Work to complete: Line by line, output everything from the one that contains "Task: Click measurement point 13 on the wafer" through the end of the material below, exactly as written and with no pictures.

----

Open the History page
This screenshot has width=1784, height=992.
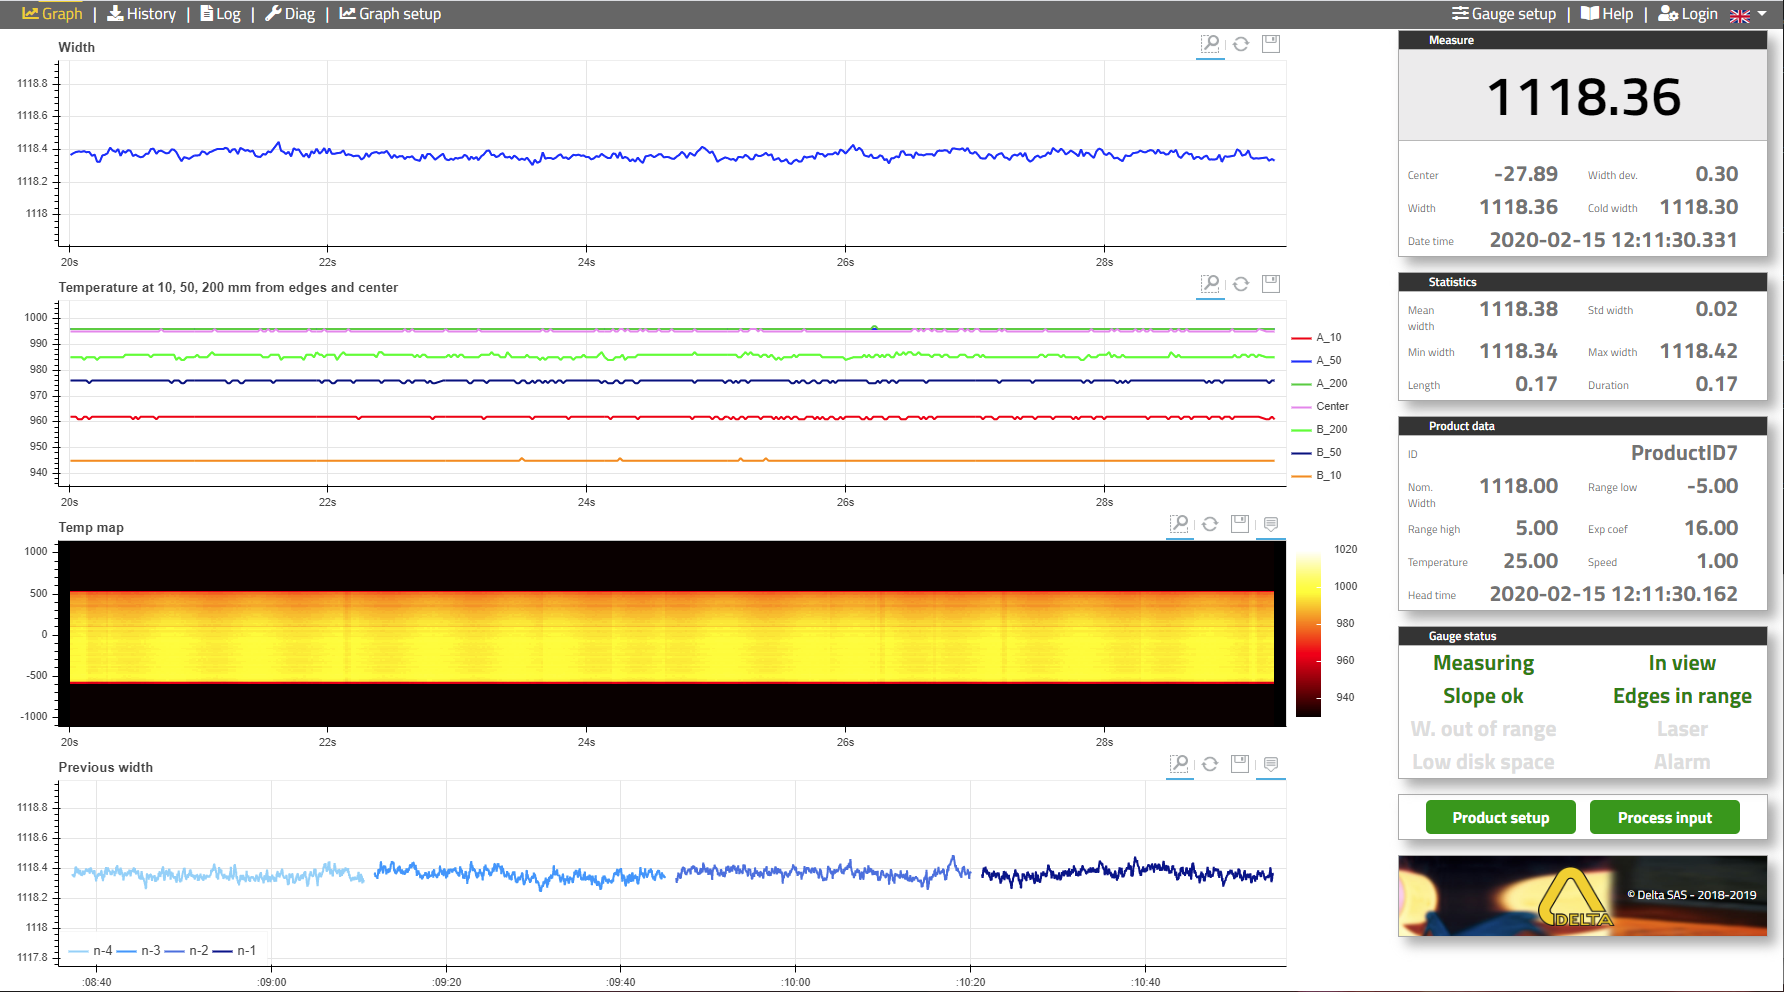(x=141, y=14)
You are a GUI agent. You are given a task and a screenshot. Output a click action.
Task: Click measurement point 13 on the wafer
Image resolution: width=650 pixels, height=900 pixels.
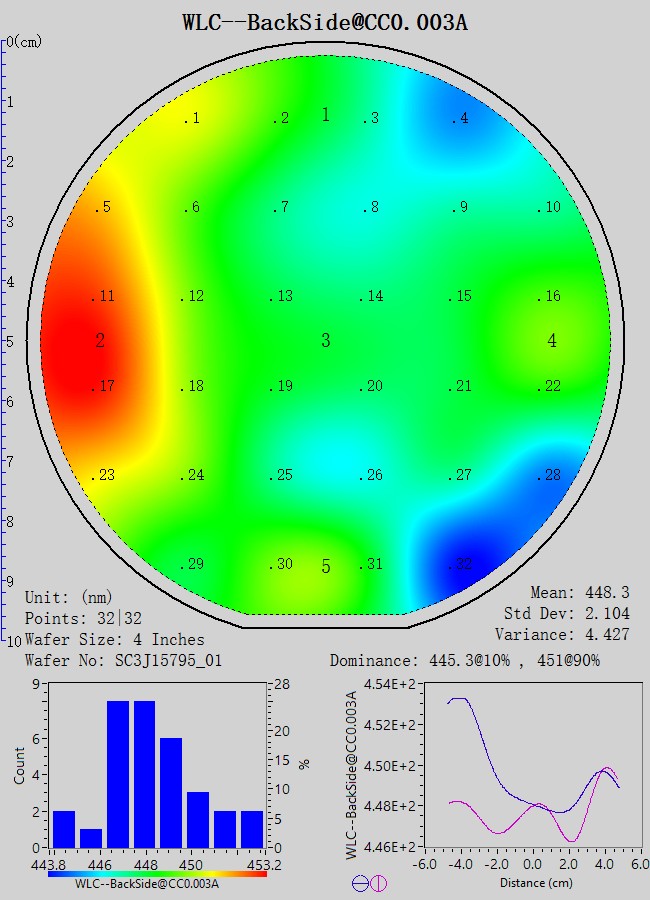pos(281,296)
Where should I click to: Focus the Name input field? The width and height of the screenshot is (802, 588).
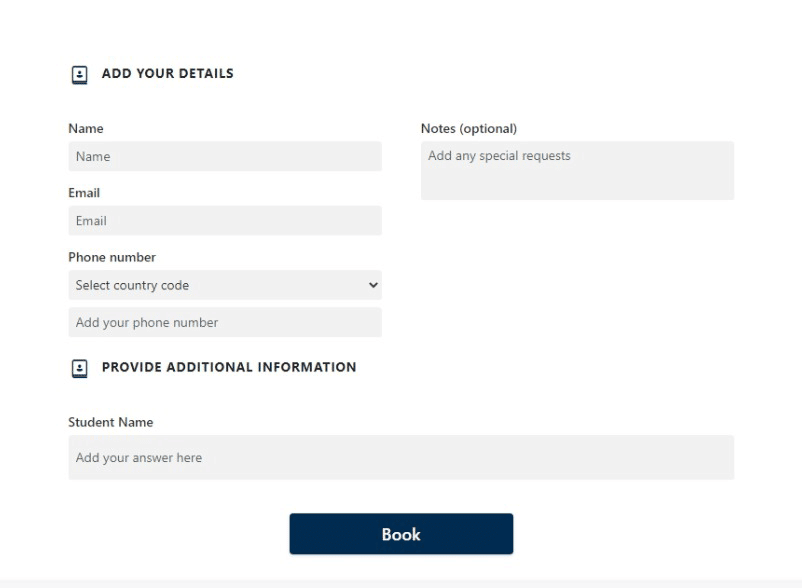point(224,156)
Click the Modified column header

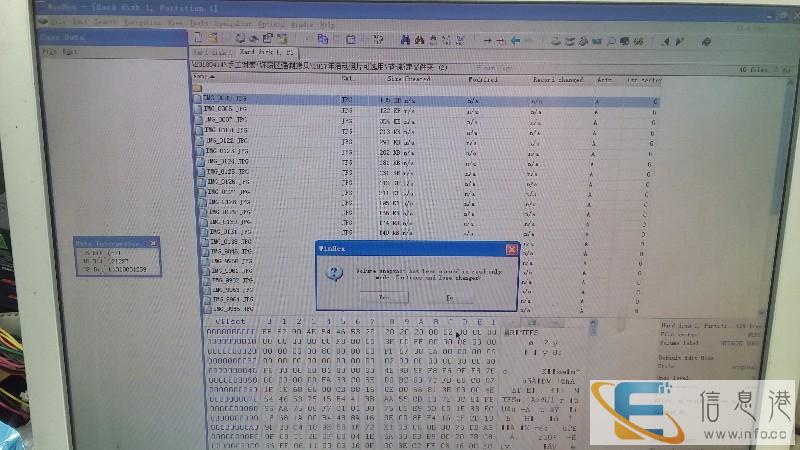pos(483,76)
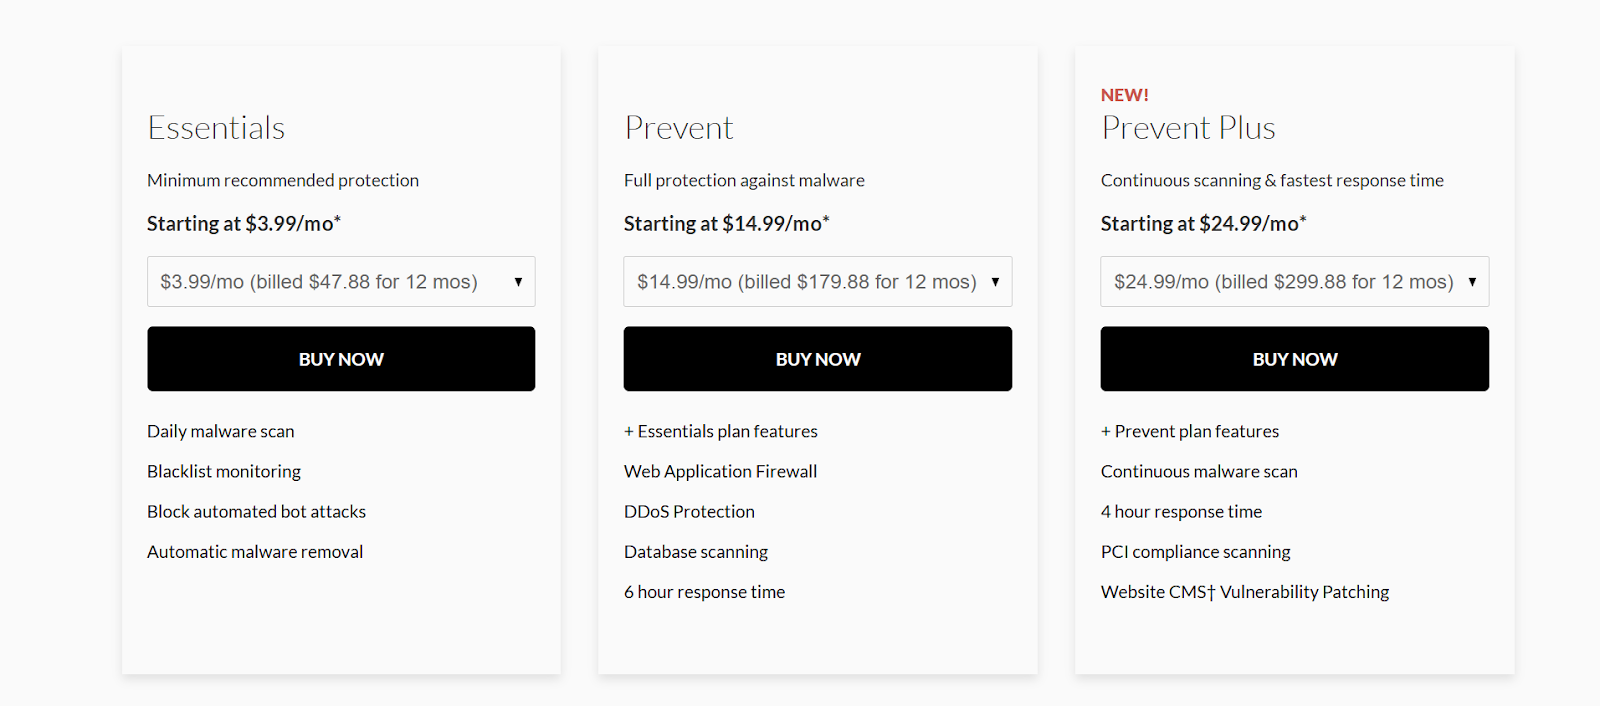The height and width of the screenshot is (706, 1600).
Task: Open the Prevent Plus pricing dropdown
Action: pyautogui.click(x=1294, y=282)
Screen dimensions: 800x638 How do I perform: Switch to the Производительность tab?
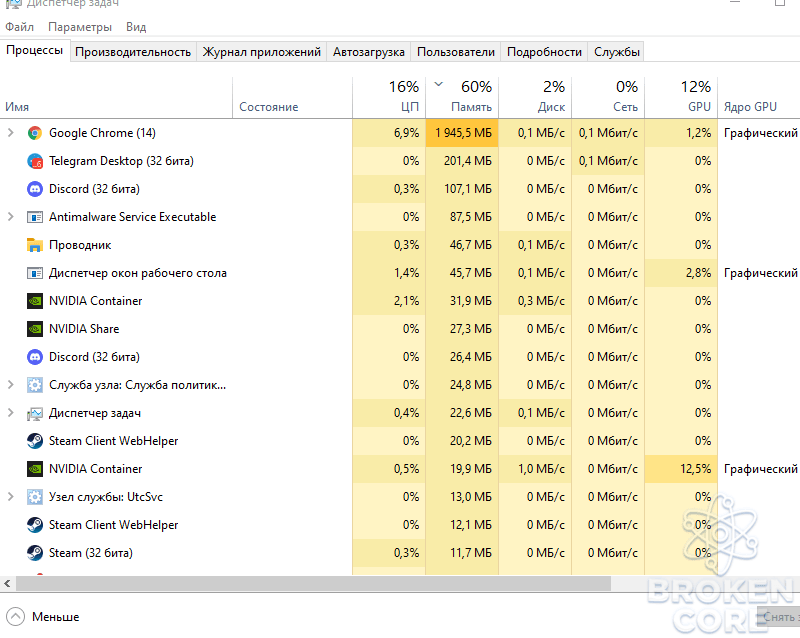(133, 52)
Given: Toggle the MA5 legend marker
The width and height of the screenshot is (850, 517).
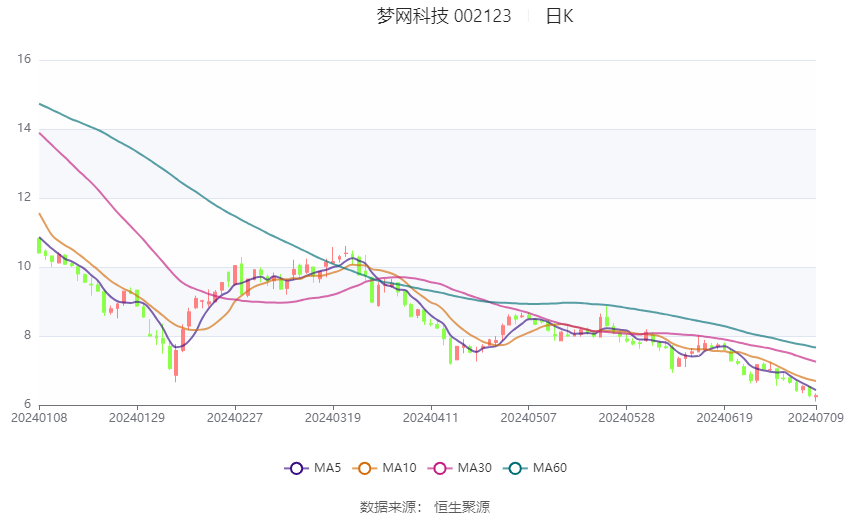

----

Answer below:
Task: Click measurement point 13 on the wafer
Image resolution: width=650 pixels, height=900 pixels.
pos(281,296)
Where should I click to: Focus the Name input field? The width and height of the screenshot is (802, 588).
point(224,156)
Click the Modified column header

pos(483,76)
The height and width of the screenshot is (706, 1600).
Task: Open the Prevent Plus pricing dropdown
Action: pyautogui.click(x=1294, y=282)
Screen dimensions: 800x638 How do I perform: Switch to the Производительность tab?
(133, 52)
Given: Toggle the MA5 legend marker
The width and height of the screenshot is (850, 517).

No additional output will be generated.